Minutos después de las 16:30 horas de este lunes, una dotación de Bomberos Voluntarios y personal policial de la Comisaría Segunda acudieron a un llamado por un principio de incendio en un taller mecánico ubicado en la calle 30, entre 35 y 37.
El foco ígneo se habría desatado en una cocina situada en la parte posterior del taller. Ante la presencia de importantes llamas, el personal del lugar actuó de inmediato en un intento desesperado por sofocar el fuego, llegando a utilizar cerca de diez matafuegos.
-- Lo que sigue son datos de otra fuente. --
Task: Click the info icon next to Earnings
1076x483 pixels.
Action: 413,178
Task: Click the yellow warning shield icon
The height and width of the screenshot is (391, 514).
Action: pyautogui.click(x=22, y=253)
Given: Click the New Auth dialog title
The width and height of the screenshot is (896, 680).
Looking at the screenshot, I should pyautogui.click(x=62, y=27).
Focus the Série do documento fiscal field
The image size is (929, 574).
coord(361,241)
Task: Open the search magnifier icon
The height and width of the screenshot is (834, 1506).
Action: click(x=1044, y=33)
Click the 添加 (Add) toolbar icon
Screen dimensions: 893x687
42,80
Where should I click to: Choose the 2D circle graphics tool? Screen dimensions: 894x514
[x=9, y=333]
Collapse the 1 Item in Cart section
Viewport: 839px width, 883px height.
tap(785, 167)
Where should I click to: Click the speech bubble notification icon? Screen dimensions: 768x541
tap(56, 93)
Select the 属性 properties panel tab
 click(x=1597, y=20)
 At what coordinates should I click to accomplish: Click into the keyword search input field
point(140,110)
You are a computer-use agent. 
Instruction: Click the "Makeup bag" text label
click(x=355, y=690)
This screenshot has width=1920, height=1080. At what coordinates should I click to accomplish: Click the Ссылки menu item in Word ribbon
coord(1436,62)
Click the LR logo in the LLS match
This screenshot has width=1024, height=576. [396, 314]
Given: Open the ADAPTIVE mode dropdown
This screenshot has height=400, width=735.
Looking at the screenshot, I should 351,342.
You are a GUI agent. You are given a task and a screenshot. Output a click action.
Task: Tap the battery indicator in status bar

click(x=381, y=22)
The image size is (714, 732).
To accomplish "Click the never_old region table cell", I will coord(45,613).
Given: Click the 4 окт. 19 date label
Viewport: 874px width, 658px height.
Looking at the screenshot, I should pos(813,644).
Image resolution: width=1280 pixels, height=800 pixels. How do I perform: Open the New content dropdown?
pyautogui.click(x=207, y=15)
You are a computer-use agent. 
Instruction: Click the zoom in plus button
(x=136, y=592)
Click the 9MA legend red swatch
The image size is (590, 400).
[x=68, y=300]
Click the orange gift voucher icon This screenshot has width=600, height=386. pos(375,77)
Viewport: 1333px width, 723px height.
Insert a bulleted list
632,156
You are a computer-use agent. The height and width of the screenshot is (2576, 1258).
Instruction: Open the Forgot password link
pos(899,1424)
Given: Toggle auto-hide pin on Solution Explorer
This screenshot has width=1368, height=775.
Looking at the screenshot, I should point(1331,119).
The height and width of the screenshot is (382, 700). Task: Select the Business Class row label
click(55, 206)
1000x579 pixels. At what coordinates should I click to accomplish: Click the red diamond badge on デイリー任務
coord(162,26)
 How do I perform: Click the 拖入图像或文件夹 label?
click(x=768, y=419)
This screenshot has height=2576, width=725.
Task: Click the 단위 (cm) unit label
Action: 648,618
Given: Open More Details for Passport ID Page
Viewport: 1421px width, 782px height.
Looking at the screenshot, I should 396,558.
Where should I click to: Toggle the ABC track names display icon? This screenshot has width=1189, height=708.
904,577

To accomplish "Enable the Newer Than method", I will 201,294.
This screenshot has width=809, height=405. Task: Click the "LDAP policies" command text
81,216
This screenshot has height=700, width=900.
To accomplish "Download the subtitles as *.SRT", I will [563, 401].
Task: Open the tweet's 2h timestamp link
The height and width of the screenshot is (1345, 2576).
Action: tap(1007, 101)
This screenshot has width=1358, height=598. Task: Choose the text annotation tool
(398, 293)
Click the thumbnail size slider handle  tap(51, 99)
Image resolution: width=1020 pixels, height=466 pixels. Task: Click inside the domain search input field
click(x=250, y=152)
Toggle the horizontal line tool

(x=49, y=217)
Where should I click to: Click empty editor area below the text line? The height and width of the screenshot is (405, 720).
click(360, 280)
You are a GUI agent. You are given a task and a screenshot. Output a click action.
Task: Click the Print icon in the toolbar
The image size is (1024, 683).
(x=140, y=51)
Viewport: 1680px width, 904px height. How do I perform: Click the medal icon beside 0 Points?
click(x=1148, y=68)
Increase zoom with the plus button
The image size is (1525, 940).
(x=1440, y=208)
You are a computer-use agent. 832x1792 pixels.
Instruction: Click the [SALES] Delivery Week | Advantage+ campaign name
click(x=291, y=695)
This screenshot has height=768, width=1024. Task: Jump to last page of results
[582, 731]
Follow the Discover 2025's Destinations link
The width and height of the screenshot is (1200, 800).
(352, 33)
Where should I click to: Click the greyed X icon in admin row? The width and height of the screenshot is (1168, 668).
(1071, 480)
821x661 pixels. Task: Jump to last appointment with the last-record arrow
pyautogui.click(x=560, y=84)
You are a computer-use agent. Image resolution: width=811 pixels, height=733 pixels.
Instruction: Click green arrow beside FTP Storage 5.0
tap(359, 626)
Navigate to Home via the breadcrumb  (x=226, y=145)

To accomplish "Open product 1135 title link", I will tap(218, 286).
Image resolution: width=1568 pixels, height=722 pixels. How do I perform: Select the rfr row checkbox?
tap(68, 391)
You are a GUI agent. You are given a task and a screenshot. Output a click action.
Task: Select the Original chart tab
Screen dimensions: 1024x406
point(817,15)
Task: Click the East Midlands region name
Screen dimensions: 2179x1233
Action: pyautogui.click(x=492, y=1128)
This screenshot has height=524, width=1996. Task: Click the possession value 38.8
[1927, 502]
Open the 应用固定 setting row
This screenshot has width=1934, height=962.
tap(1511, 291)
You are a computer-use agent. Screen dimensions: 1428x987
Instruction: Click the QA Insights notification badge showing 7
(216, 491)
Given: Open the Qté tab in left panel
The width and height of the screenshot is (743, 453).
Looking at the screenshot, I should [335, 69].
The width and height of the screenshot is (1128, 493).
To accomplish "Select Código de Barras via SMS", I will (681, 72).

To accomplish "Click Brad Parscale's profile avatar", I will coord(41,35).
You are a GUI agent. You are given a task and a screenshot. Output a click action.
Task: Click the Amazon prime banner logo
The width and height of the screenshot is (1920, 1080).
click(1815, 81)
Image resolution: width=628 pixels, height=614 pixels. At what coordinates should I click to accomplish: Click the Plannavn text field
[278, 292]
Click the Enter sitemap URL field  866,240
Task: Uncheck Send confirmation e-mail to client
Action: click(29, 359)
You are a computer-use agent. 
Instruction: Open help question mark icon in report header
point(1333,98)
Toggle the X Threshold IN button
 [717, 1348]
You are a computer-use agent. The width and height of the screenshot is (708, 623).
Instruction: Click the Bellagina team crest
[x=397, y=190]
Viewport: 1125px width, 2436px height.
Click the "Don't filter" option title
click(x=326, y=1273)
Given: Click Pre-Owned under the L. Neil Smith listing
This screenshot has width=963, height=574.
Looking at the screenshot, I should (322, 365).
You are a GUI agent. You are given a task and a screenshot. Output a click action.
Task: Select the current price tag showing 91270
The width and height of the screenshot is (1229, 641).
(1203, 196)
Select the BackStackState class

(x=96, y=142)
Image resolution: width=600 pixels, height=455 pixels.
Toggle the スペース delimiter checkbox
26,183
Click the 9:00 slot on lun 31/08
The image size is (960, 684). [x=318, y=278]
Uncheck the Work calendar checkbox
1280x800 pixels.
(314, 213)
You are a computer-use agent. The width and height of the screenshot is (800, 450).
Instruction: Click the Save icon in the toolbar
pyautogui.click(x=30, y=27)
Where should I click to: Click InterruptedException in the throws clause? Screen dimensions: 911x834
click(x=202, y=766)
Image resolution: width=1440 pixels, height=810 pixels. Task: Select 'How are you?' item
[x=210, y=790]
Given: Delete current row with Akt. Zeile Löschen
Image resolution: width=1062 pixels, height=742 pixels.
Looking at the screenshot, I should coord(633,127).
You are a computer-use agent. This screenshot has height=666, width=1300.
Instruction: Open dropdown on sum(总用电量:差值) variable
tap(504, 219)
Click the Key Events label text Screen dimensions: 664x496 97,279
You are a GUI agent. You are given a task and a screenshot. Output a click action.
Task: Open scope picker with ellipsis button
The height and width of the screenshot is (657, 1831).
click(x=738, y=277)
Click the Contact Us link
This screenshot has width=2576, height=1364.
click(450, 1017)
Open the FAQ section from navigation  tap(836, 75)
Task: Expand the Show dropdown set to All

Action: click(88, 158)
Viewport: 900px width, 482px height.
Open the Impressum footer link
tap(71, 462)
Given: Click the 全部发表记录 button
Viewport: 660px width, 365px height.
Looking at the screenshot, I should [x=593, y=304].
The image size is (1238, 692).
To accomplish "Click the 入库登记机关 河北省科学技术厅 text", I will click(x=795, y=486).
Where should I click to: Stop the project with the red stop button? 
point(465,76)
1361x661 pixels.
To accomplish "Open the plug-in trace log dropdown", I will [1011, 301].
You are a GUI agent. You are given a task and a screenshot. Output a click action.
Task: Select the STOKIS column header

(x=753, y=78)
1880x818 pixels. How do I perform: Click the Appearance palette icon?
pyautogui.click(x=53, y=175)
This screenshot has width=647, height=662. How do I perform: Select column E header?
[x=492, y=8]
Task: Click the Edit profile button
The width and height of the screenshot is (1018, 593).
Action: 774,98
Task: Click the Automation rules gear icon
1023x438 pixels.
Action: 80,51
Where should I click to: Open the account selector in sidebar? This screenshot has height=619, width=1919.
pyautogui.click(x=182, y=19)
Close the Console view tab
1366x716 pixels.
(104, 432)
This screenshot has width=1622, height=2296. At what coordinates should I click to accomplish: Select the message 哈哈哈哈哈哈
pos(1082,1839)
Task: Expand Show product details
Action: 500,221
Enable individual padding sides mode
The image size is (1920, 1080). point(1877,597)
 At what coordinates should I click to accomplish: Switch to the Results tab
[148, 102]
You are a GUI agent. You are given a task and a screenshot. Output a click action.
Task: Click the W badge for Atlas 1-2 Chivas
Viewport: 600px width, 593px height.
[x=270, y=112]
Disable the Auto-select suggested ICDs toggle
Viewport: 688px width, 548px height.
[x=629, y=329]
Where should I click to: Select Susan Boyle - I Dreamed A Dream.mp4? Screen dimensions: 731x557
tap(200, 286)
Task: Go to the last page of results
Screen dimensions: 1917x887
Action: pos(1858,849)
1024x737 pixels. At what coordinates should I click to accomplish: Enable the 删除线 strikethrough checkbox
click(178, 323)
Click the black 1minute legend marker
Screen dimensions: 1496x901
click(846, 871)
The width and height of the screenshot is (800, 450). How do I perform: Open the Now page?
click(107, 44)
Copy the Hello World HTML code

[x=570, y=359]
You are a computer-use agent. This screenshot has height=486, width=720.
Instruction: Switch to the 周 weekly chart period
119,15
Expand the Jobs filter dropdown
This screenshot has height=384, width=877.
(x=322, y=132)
Tras el gran esfuerzo de los trabajadores, lograron apagarlo, y requirieron igual la intervención de los bomberos. A su arribo, los efectivos desplegaron las mangueras y realizaron tareas de enfriamiento.
La labor de los bomberos se centró en las tareas de enfriamiento y ventilación para asegurar completamente la zona. El personal policial colaboró ordenando el tránsito y asegurando el perímetro para facilitar el trabajo de los servicios de emergencia.
Afortunadamente, la situación fue totalmente controlada y no se registraron heridos. Los daños materiales se circunscribieron al sector donde se originó el fuego, gracias a la combinación del rápido accionar del personal del taller y la respuesta de los Bomberos Voluntarios.